From: Michael Zolotukhin <mzolotukhin@apple.com>
Date: Wed, 12 Mar 2014 21:31:05 +0000 (+0000)
Subject: PR17473:
X-Git-Url: http://plrg.eecs.uci.edu/git/?a=commitdiff_plain;h=4a0593ccd38cf01419e957e3947ed24cb3e06a07;p=oota-llvm.git

PR17473:
Don't normalize an expression during postinc transformation unless it's
invertible.


git-svn-id: https://llvm.org/svn/llvm-project/llvm/trunk@203719 91177308-0d34-0410-b5e6-96231b3b80d8
---

diff --git a/lib/Analysis/IVUsers.cpp b/lib/Analysis/IVUsers.cpp
index 212e98c7f8d..5317a479598 100644
--- a/lib/Analysis/IVUsers.cpp
+++ b/lib/Analysis/IVUsers.cpp
@@ -12,7 +12,6 @@
 //
 //===----------------------------------------------------------------------===//
 
-
 #define DEBUG_TYPE "iv-users"
 #include "llvm/Analysis/IVUsers.h"
 #include "llvm/ADT/STLExtras.h"
@@ -186,15 +185,34 @@ bool IVUsers::AddUsersImpl(Instruction *I,
 
     if (AddUserToIVUsers) {
       // Okay, we found a user that we cannot reduce.
-      IVUses.push_back(new IVStrideUse(this, User, I));
-      IVStrideUse &NewUse = IVUses.back();
+      IVStrideUse &NewUse = AddUser(User, I);
       // Autodetect the post-inc loop set, populating NewUse.PostIncLoops.

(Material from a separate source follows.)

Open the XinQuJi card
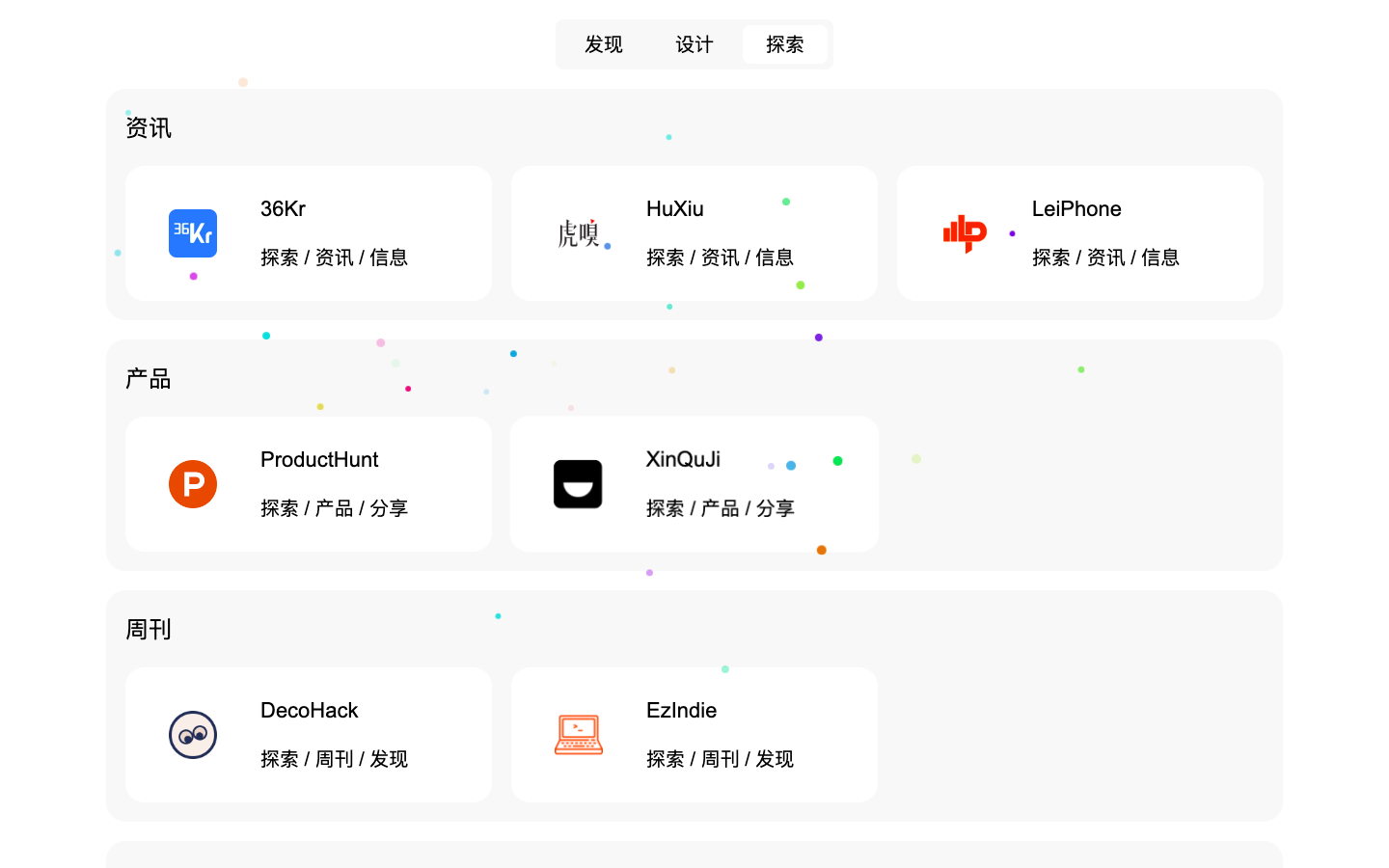Screen dimensions: 1389x868 coord(694,484)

       // The regular return value here is discarded; instead of recording
       // it, we just recompute it when we need it.
+      const SCEV *OriginalISE = ISE;
       ISE = TransformForPostIncUse(NormalizeAutodetect,
                                    ISE, User, I,
                                    NewUse.PostIncLoops,
                                    *SE, *DT);
+
+      // PostIncNormalization effectively simplifies the expression under
+      // pre-increment assumptions. Those assumptions (no wrapping) might not
+      // hold for the post-inc value. Catch such cases by making sure the
+      // transformation is invertible.
+      if (OriginalISE != ISE) {
+        const SCEV *DenormalizedISE =
+          TransformForPostIncUse(Denormalize, ISE, User, I,
+              NewUse.PostIncLoops, *SE, *DT);
+
+        // If we normalized the expression, but denormalization doesn't give the
+        // original one, discard this user.

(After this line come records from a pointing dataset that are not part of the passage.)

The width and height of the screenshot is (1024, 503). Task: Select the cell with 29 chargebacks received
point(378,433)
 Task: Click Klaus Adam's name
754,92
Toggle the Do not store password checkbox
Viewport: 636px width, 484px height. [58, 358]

+        if (OriginalISE != DenormalizedISE) {
+          DEBUG(dbgs() << "   DISCARDING (NORMALIZATION ISN'T INVERTIBLE): "
+                       << *ISE << '\n');
+          IVUses.pop_back();
+          return false;
+        }
+      }
       DEBUG(if (SE->getSCEV(I) != ISE)
               dbgs() << "   NORMALIZED TO: " << *ISE << '\n');
     }
diff --git a/test/Transforms/LoopStrengthReduce/pr17473.ll b/test/Transforms/LoopStrengthReduce/pr17473.ll
new file mode 100644
index 00000000000..e7ebaa8ea61
--- /dev/null
+++ b/test/Transforms/LoopStrengthReduce/pr17473.ll
@@ -0,0 +1,67 @@
+; RUN: opt < %s -loop-reduce -S | FileCheck %s
+
+target datalayout = "e-m:o-i64:64-f80:128-n8:16:32:64-S128"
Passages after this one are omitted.